I have always been part of the Commonwealth – my parents are from British India, I was  born in Britain and finally, I am a Canadian citizen – and I have only had one Queen. I have lived in what I guess historians will call the Second Elizabethan Era.  As a child, I remember watching the Royal Christmas Day Addresses…it just wasn’t Christmas without the Queen saying, “I wish you all a Happy Christmas.”  And when I joined the Service, she symbolised my commitment to Country and Duty; she is the Colonel-in-Chief of my Corps, the Royal Patron of the Canadian Military Engineers.   And I have met her…transfixed and tongue-tied as I was, as I half-bowed and muttered a confused reply to The Question, “And where might you be from?”.  I recall grinning ear to ear and looking like a complete idiot. “Er…ummmm…Canada, Ma’am (rhymes with “jam”)…you are my Colonel-in-Chief”…as if she did not know that…very insightful and witty banter from a guy who considers himself well spoken.  I suppose everyone reacts like that.  Or at least I hope so…

And how popular is The Queen?  To me, and many others, Her Majesty is an icon. Queen Elizabeth is Britain, and Canada, and the Commonwealth. She is the fight against tyranny – having  served during the War. She is proper British diction and High Tea. She is the stiff British upper lip in the face of hardship, criticism and strife.

And sadly, like all of us, She has felt pain. She suffered through occasions of tragedy and death, and the annus horribilus, full of scandal and strife.  It is the stuff closet-skeletons are made of and things that most of us would desperately try to keep private from prying eyes.  But because The Queen lives in the public eye, her pain and discomfort have become fodder for the tabloids and the critics and she has persevered.  Not many of us could survive that kind of scrutiny and still function – not only function but keep up a diary that would have most collapsing in fatigue. And I can only imagine the small talk she must entertain and endure while fulfilling her obligations…

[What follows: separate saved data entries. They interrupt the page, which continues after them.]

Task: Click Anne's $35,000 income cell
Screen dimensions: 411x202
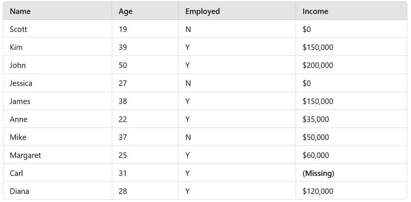Action: (x=351, y=119)
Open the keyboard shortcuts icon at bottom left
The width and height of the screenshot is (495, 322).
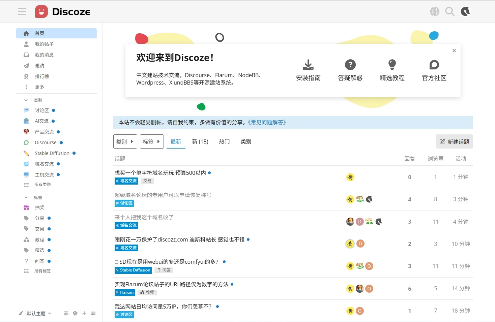93,313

And like most that serve the public, she has been the object of parody and satire.  Johnny Rotten and Sid Vicious wrote an Ode to Her Majesty – not a fawning one either – and She has been parodied in bad Hollywood Movies.  Helen Mirren has played her on film – showing her human side, as has Emma Thompson who has depicted her calm response while dealing with an intruder into her Palace bedroom.

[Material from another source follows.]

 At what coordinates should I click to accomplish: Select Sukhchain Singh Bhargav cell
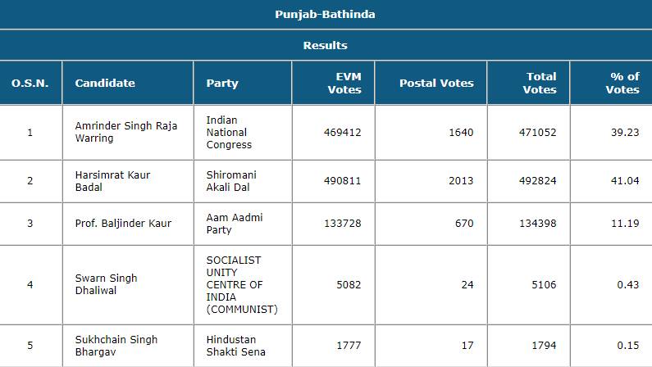pyautogui.click(x=116, y=346)
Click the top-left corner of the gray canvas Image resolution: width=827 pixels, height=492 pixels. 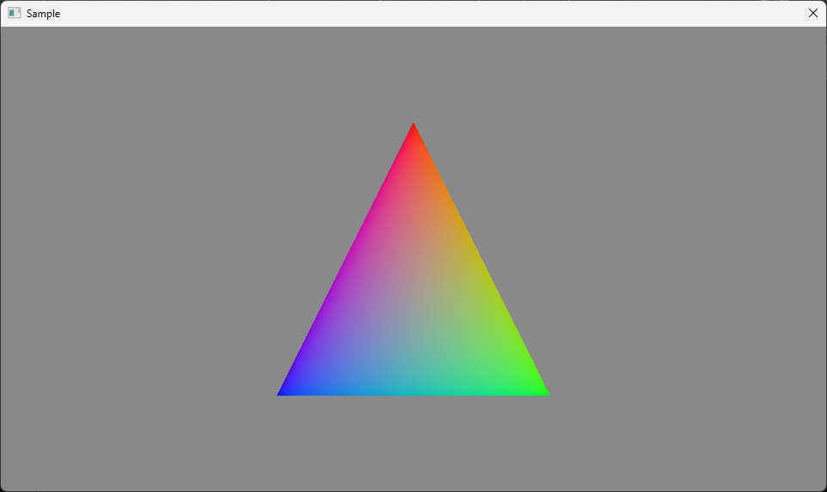tap(4, 30)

She has been on every coin I ever collected as a newspaper boy.  I have affixed her image to my letters, and I have dusted the Silver Jubilee plates that my Mother placed on the mantle.  She, or her likeness, have been ubiquitous.

She has travelled the World.  Aboriginals from many nations have danced for her and lit peace pipes or shared other ceremonies. Republicans have dropped their opposition and shaken her hand.  First Ladies have hugged her, and Presidents have blushed. She has won over countries that do not even have Royals – unless you count baseball playing ones in Kansas.

And true, she has her detractors. But yet, She and everything she represents, endure. Like everything else that survives for a long time, Her Majesty has evolved; some say the face of the Royalty has changed and that it is more in touch than ever before. The British Monarchy has even embraced Facebook. And with 60 years on the throne, she is still going strong.  I don’t know many other figureheads that have done the same – at least not in my lifetime. And whether you like the idea of a monarch or not, you still have to admire Her Majesty’s dedication and service and longevity. It is leadership by example.

With her colourful hats and her matching coats and frocks, she walks among her subjects and others; wherever she goes, Her Majesty becomes everyone’s Queen.

And even if you are not a Monarchist or a citizen of the Commonwealth, take a moment to enjoy the history of the Day. For my part, I will enjoy the Jubilee. And as I am lucky enough to be in London for the Jubilee, I will raise a glass and toast my Sovereign and my Colonel-in-Chief.  And I will sing the second verse to the Anthem – as surprised as I was to learn there was one! Even if you do not know it, do not fret.  You can send your best wishes with four simple words…

God Save The Queen.

Happy Diamond Jubilee Ma’am (rhymes with “jam”).  Long may you reign.